**Assignment:** Your answer should be the line that contains "The height and width of the screenshot is (1250, 1000)." and each line after it, restated word for word through the final line of the entries.

--- Extracted data Enclosed Below ---

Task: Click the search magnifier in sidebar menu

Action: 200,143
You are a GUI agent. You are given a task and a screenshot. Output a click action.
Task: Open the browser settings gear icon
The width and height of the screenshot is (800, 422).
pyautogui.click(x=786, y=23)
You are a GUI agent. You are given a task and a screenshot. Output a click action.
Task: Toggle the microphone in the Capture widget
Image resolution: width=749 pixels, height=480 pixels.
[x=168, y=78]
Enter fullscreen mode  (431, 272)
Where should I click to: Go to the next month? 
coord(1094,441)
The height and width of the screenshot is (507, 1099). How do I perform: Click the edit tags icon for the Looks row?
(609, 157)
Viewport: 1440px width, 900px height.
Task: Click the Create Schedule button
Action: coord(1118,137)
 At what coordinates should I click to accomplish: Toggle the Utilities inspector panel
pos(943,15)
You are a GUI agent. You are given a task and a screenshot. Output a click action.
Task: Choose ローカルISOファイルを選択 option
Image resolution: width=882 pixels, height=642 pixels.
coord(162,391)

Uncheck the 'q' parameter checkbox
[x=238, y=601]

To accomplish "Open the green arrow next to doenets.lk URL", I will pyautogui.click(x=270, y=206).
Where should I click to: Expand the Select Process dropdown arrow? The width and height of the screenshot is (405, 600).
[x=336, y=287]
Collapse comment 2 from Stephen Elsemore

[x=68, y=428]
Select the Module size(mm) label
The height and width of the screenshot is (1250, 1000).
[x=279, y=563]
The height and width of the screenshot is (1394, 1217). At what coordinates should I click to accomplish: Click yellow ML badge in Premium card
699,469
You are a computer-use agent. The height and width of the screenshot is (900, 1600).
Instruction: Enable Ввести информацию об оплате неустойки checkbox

--- End of Enclosed Extracted data ---

**Expected output:**
The height and width of the screenshot is (1250, 1000).
[x=279, y=563]
The height and width of the screenshot is (1394, 1217). At what coordinates should I click to accomplish: Click yellow ML badge in Premium card
699,469
You are a computer-use agent. The height and width of the screenshot is (900, 1600).
Instruction: Enable Ввести информацию об оплате неустойки checkbox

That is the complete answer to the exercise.